* GOAL OF THE EXERCISE *
Find the word "item" in the data. Return every line where it appears.

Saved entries
------

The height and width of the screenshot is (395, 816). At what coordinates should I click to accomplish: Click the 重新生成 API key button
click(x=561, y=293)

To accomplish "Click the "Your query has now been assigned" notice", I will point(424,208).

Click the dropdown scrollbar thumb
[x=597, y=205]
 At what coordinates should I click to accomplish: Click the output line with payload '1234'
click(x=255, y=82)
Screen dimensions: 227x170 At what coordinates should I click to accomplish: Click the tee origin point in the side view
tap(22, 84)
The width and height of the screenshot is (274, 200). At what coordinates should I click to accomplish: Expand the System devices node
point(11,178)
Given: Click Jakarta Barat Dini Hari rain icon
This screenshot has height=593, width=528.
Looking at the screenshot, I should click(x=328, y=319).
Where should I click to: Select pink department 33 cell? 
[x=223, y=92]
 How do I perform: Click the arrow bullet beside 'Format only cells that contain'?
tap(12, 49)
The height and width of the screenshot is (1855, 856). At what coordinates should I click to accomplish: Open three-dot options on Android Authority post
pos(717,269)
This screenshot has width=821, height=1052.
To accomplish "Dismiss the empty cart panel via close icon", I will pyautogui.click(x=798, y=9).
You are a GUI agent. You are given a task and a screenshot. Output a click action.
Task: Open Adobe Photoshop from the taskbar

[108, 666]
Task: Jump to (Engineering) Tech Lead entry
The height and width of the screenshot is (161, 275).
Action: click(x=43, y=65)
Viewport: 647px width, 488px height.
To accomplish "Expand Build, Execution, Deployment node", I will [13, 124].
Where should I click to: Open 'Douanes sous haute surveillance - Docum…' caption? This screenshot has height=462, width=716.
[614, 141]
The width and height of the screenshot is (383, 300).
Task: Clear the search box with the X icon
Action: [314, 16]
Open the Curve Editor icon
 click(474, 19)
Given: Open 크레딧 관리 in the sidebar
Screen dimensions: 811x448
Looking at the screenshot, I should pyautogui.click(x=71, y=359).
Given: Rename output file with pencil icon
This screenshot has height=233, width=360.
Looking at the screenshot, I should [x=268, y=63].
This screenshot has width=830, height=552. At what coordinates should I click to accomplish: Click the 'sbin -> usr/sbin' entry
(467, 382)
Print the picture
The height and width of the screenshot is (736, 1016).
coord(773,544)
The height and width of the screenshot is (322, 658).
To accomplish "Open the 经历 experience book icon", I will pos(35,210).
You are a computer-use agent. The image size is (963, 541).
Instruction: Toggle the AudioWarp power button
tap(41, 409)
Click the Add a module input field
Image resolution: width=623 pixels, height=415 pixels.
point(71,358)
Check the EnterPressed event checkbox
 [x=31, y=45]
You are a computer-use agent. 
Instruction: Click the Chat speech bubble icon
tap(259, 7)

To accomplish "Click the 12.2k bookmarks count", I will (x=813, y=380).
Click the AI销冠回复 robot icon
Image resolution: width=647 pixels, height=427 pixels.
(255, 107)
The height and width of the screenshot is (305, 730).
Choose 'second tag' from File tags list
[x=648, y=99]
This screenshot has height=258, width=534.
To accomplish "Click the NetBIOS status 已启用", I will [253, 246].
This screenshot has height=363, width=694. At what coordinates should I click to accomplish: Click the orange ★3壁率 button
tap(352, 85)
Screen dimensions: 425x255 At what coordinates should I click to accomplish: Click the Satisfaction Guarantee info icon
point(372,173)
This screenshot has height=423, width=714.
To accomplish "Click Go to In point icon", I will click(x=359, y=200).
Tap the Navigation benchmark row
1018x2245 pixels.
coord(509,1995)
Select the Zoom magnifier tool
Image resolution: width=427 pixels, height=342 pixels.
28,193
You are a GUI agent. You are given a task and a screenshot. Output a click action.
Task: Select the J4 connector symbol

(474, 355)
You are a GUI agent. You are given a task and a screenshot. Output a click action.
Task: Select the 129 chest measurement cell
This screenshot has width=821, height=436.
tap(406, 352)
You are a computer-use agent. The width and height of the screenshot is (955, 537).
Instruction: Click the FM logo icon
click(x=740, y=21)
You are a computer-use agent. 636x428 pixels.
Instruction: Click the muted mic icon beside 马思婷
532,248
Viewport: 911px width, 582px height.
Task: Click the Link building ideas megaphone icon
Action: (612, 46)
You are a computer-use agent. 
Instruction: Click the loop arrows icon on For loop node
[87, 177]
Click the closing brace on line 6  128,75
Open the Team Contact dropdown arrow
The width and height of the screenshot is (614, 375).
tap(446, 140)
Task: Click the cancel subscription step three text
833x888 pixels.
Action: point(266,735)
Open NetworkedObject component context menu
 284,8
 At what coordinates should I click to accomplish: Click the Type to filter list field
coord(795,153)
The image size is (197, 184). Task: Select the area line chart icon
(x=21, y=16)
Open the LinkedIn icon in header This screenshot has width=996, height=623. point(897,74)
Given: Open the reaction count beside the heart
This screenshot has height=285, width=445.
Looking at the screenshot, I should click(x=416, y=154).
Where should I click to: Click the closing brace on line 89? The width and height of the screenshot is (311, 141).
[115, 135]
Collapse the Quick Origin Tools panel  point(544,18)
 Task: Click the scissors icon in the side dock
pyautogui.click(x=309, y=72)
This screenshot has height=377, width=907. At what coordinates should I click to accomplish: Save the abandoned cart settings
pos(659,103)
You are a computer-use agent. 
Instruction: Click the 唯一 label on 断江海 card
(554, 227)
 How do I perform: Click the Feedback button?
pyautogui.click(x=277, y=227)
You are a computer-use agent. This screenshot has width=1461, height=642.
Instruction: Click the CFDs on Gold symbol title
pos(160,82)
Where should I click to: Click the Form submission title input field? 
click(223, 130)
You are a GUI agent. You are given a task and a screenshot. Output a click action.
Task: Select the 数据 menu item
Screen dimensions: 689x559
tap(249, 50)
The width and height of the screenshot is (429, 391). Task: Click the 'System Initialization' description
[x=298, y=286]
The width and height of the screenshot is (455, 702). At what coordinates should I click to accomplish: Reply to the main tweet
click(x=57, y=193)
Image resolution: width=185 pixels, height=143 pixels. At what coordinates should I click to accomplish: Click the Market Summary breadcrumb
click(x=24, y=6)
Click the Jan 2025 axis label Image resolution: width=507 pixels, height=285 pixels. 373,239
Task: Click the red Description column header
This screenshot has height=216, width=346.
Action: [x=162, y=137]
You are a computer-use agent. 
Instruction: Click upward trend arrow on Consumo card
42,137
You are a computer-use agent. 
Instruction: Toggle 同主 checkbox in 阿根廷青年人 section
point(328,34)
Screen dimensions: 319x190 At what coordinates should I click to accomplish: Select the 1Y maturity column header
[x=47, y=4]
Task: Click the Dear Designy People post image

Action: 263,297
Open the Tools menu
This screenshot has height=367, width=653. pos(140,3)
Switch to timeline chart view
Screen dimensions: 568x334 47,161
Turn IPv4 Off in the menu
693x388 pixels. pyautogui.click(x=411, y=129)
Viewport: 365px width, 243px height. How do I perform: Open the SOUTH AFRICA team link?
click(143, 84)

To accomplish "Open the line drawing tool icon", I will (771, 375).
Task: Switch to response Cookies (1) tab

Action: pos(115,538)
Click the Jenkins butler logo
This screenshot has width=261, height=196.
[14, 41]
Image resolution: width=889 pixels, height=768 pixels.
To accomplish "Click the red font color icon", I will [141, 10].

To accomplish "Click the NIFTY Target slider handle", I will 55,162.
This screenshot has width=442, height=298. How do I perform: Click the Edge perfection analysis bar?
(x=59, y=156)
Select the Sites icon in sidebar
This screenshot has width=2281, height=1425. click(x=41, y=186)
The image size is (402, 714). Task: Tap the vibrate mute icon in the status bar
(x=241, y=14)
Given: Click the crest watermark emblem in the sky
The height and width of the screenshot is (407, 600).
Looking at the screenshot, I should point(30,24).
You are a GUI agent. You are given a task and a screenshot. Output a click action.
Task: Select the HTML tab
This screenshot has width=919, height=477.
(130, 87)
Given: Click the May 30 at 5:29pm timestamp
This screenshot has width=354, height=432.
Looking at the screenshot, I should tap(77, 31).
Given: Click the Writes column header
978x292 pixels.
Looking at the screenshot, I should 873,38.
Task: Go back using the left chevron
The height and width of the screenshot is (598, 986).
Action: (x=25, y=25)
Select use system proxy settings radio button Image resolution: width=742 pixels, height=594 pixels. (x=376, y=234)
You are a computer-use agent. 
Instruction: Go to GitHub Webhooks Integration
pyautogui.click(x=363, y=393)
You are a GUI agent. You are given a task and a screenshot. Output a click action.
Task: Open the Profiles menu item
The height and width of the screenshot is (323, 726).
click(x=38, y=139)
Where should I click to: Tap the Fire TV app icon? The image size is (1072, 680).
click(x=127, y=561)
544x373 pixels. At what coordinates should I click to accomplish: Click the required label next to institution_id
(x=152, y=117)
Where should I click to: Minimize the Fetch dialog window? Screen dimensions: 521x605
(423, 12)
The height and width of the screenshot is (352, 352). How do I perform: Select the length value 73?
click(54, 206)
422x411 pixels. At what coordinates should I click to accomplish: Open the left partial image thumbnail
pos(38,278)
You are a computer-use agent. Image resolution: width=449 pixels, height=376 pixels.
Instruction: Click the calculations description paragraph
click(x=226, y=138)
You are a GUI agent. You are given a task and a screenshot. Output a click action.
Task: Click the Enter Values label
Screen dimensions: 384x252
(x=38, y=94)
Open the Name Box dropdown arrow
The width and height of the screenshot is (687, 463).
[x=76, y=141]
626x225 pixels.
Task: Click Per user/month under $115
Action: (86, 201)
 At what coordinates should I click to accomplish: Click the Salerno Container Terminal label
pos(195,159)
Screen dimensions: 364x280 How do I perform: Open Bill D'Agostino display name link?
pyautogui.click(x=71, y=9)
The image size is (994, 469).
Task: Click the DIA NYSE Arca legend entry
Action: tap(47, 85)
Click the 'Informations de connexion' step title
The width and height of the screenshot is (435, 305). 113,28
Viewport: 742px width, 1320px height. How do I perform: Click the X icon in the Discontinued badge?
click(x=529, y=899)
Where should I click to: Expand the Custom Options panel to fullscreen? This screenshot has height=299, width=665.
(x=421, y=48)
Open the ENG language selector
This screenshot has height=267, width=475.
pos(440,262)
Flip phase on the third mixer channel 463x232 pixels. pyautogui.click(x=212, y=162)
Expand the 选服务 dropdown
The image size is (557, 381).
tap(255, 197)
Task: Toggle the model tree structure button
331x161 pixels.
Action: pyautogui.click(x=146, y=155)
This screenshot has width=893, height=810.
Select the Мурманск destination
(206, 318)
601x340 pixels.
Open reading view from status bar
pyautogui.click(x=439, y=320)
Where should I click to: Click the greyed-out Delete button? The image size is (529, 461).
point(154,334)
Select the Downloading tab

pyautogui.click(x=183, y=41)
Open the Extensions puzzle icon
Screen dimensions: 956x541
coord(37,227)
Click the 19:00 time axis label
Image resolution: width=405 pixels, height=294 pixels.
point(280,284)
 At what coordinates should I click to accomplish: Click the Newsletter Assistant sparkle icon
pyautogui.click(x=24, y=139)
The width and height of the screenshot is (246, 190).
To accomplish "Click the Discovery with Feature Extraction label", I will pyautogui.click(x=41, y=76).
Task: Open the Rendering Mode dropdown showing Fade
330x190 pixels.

------

* EXPECTED OUTPUT *
Task: Select the 数据 menu item
Task: Open the Profiles menu item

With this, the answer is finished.